The computer can simulate the transcription process. We will do this today with part of the DNA sequence for the BRCA1 gene for cancer cells obtained from Emily, who was diagnosed with breast cancer, and her sister Annie.  For the remainder of this case study, when we refer to testing results for Emily, we refer only to testing of her cancer cells.  For the DNA sequences for both Emily and Annie, you are provided with a part of the sequence of *exon 4* in the BRCA1 gene.   Exons are regions of the gene that are coded into protein, and mutations in BRCA1 exons, including exon 4, have been associated with cancer.   The sequence below is written to resemble part of the *coding strand* sequence.

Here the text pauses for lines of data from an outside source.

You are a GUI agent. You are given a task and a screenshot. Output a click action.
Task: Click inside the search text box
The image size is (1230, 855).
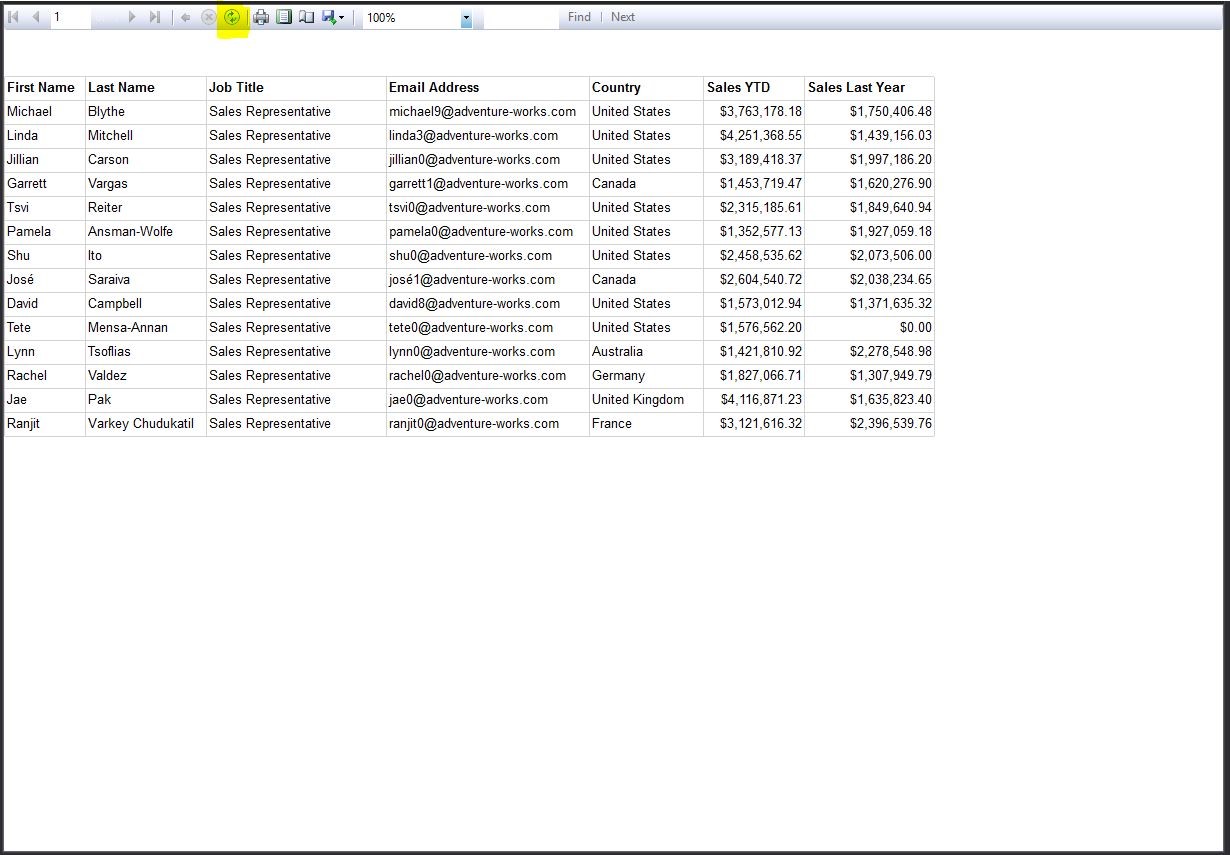522,17
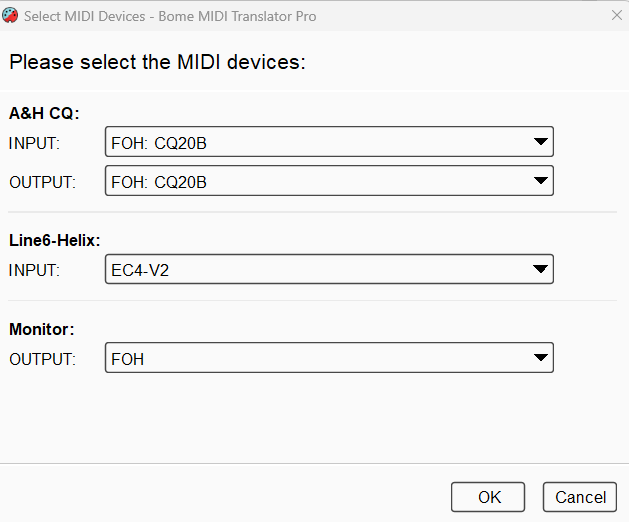Click the Monitor section heading
The height and width of the screenshot is (522, 629).
[x=42, y=328]
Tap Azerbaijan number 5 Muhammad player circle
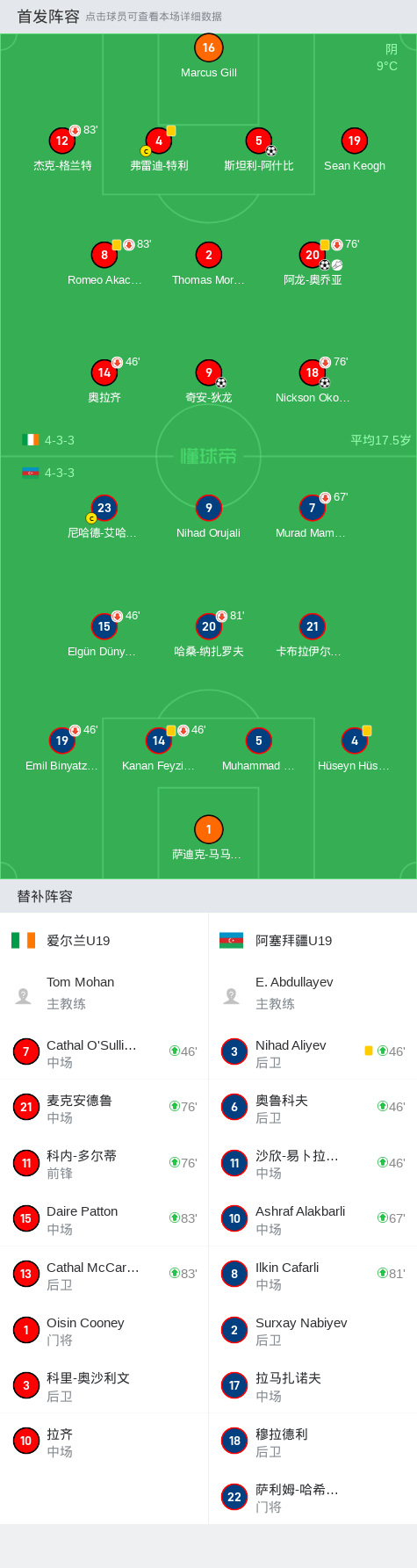 coord(258,741)
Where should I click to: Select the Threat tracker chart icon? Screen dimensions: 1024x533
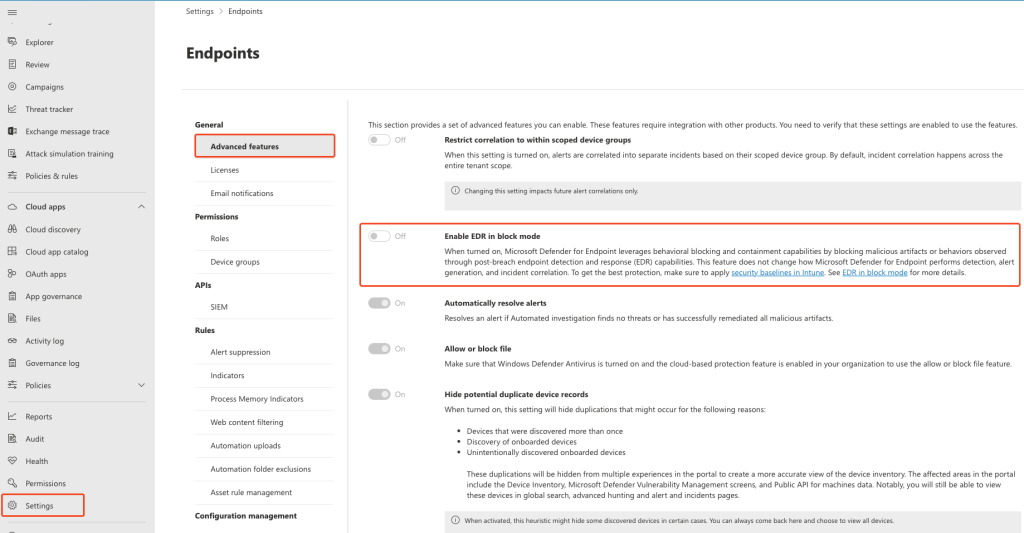click(x=13, y=109)
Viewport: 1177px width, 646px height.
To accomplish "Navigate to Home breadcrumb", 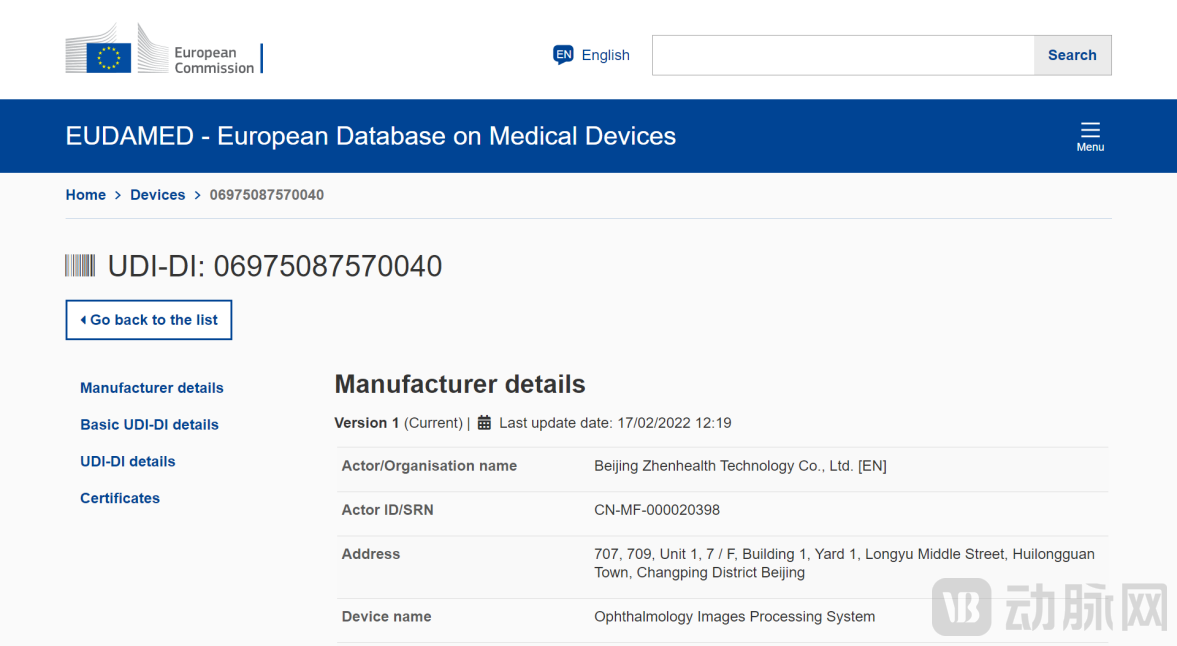I will click(85, 195).
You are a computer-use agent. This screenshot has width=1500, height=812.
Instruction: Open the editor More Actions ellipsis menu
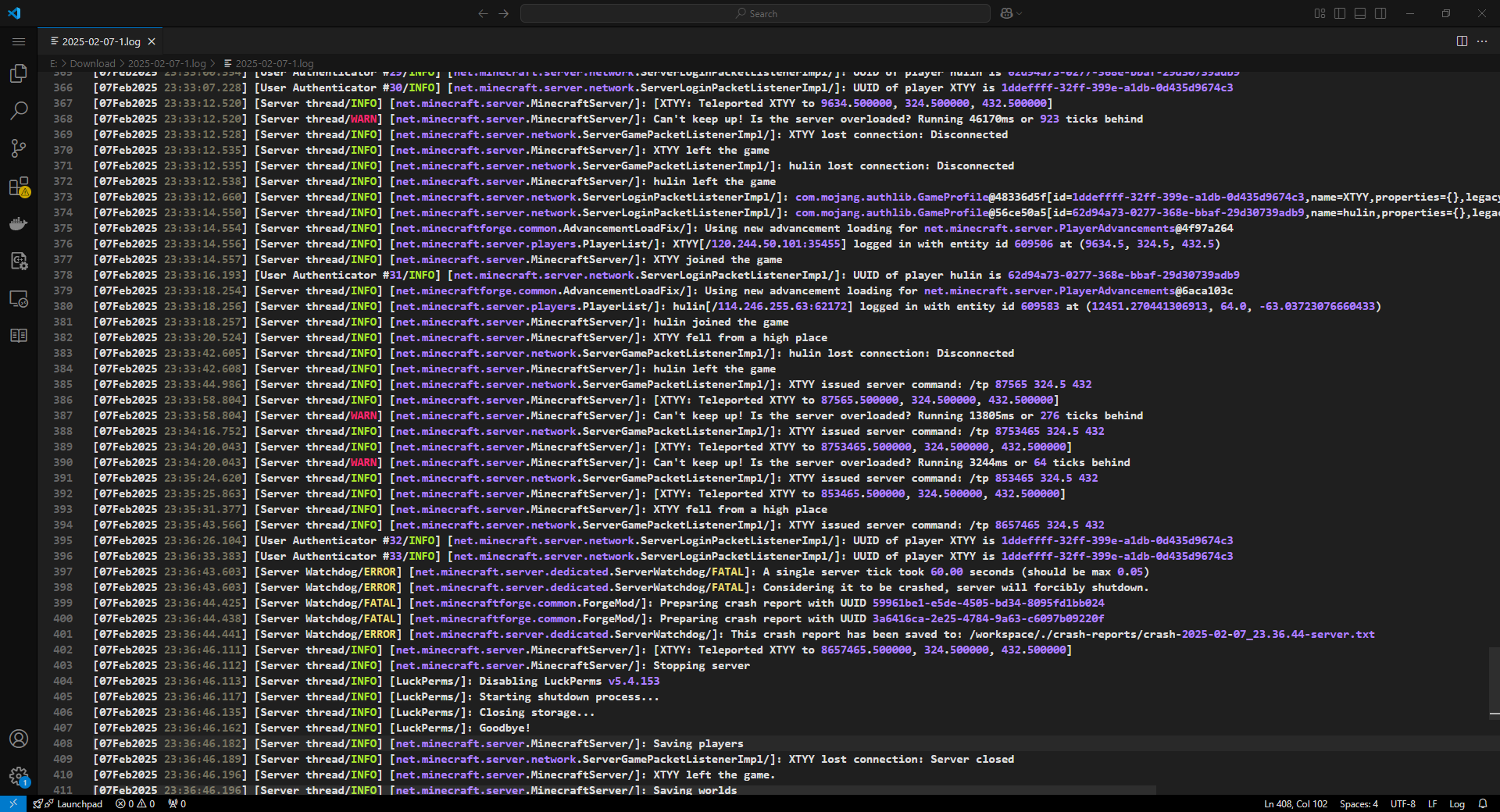click(1482, 41)
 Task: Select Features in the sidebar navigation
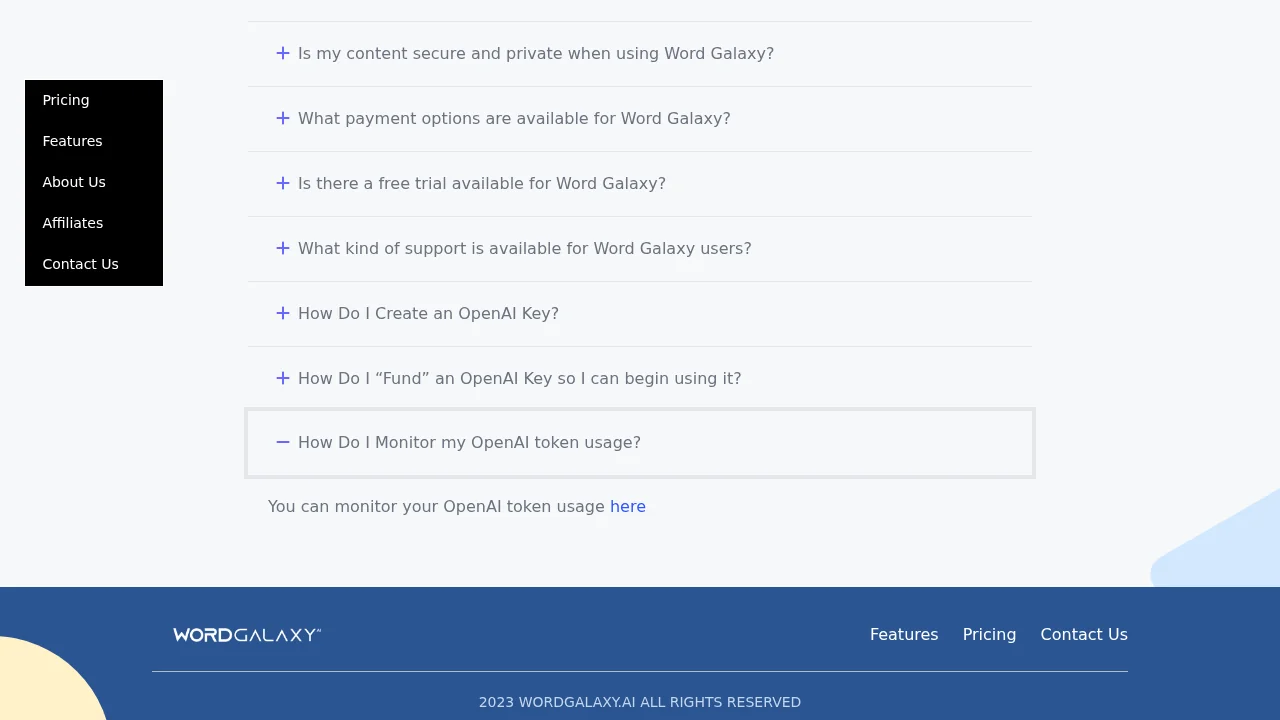72,141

Below is a part of the exon 4 sequence of Emily's coding strand of DNA, written as a string of letters. For each strand of DNA written in today's activity, the 5' will be located on the left side of the sequence, and 3' will be located on the right side of the sequence. Emily's DNA sequence for exon 4 is assigned to a variable called "emily_dna". In this exercise, you will determine Emily's RNA sequence (which will be assigned to a variable called "emily_rna") based on the DNA coding strand using the String method [`replace()`](https://docs.python.org/3/library/stdtypes.html#str.replace). In this example, we will replace the coding strand T's with RNA strand U's using the command replace("original","new"). After performing this function, we want to ensure that the DNA coding strand sequence actually got replaced by the RNA sequence. To do this, we use the [`print()`](https://www.w3schools.com/python/ref_func_print.asp) function which prints the output (in this case, the string of Emily's RNA sequence) or specified message.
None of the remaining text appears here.